[Records from a data source]

..............................

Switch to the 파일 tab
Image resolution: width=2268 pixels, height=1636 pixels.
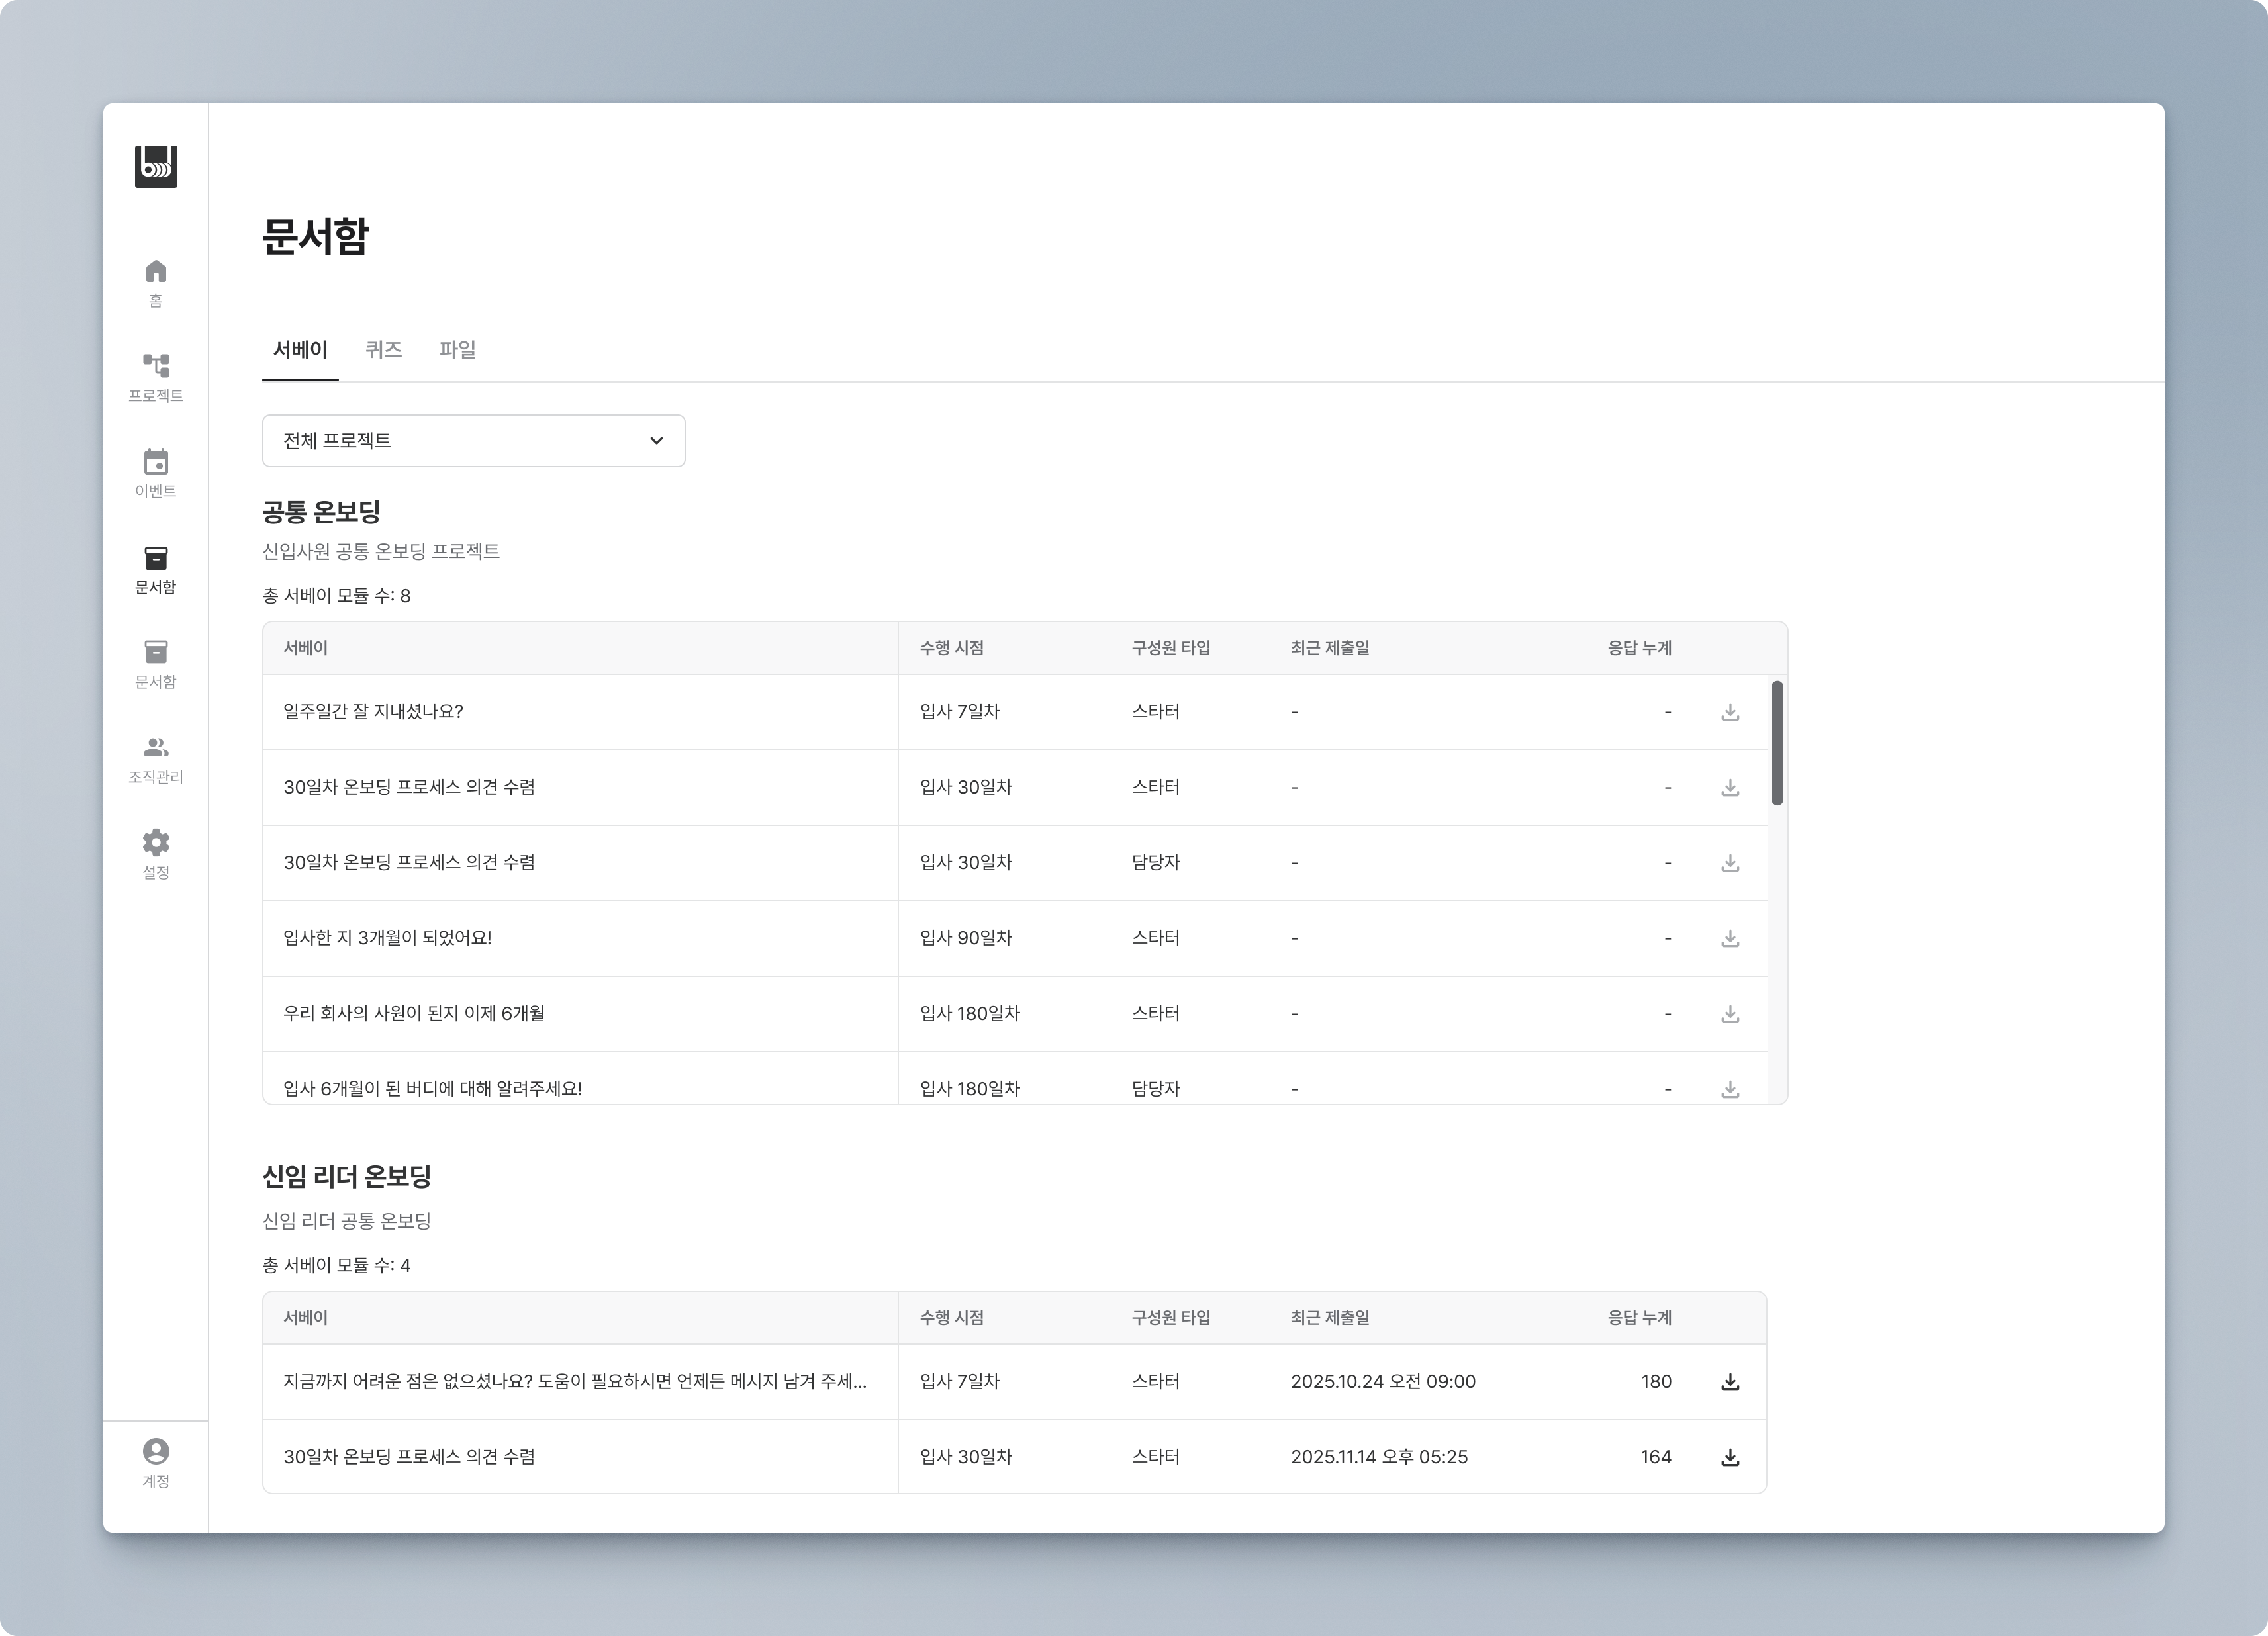click(457, 350)
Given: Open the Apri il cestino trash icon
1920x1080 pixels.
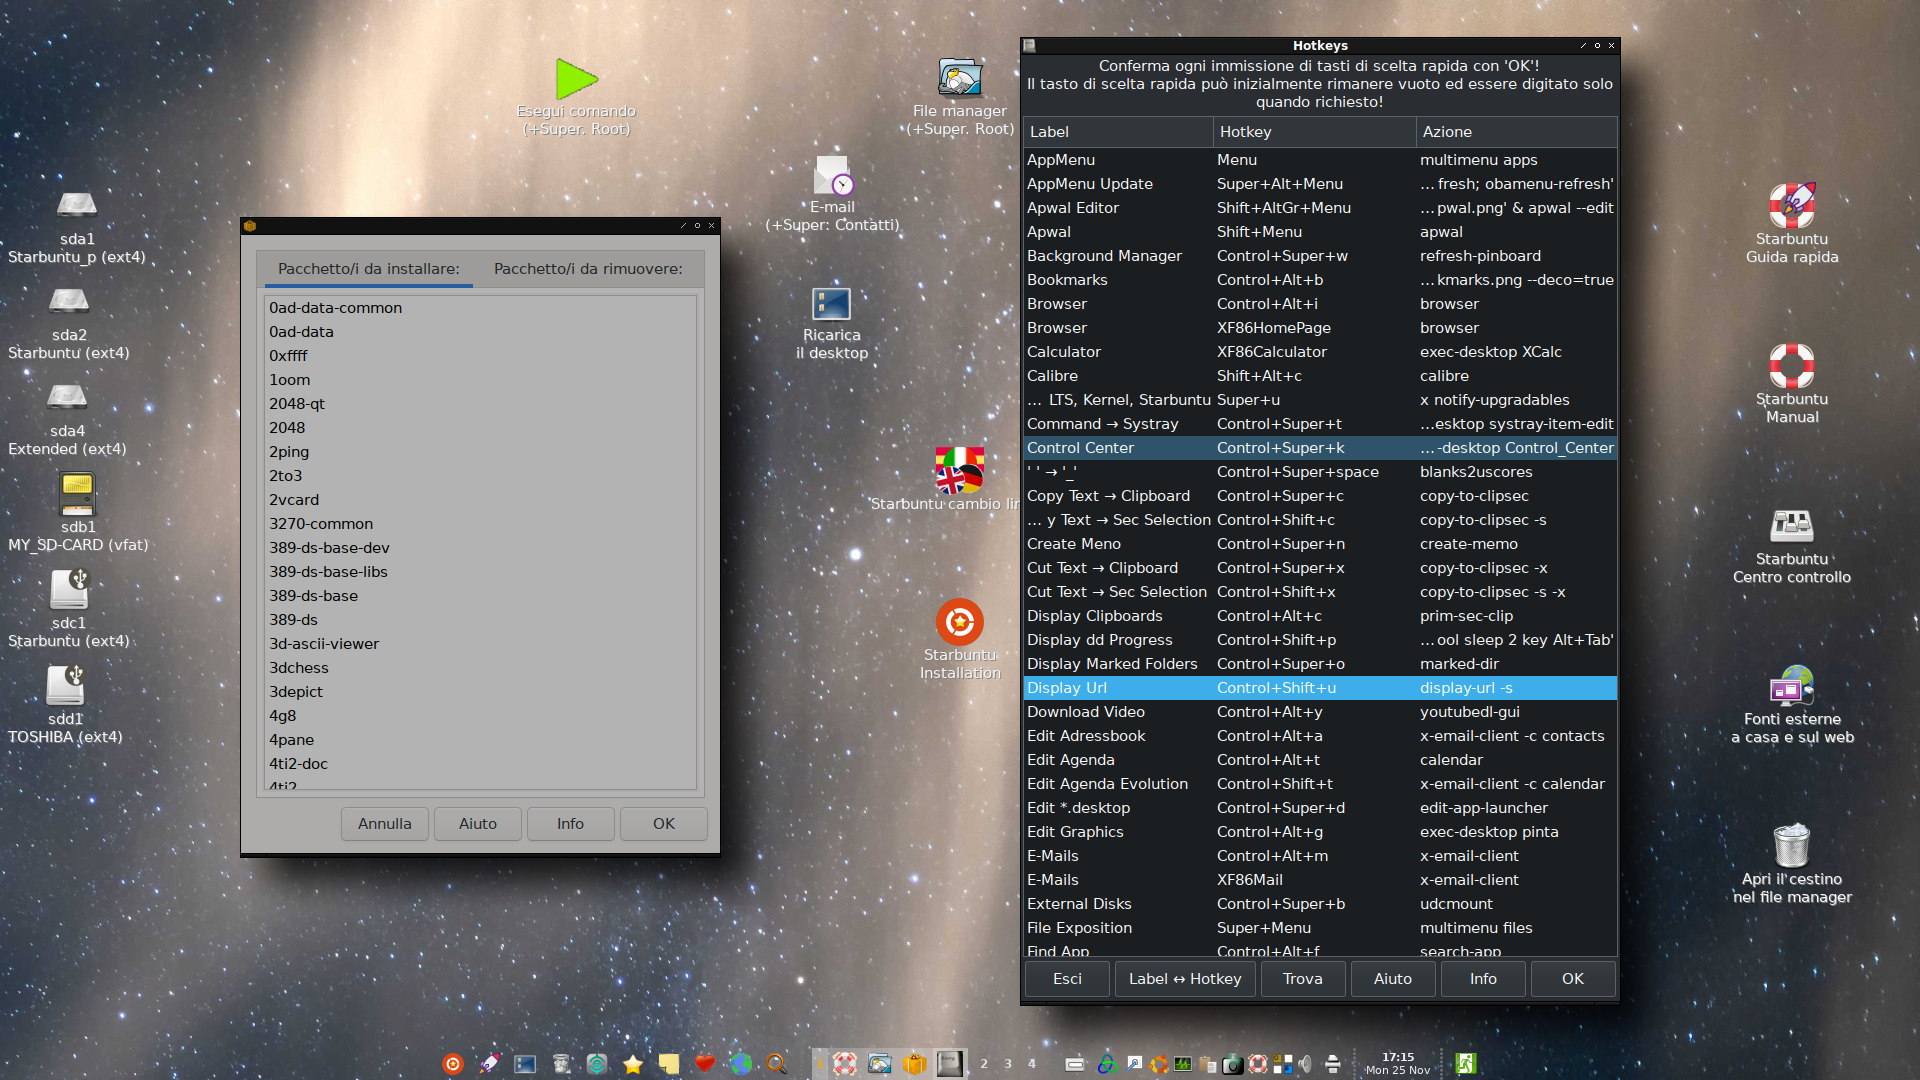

..............................

▶ Work to complete
All lines from the one holding "Image resolution: width=2268" through the last line of the records need to be copied exactly, both ends included, and the pictures left behind.

▶ Response to this exercise
Image resolution: width=2268 pixels, height=1636 pixels.
click(457, 350)
Given: Open the Apri il cestino trash icon
1920x1080 pixels.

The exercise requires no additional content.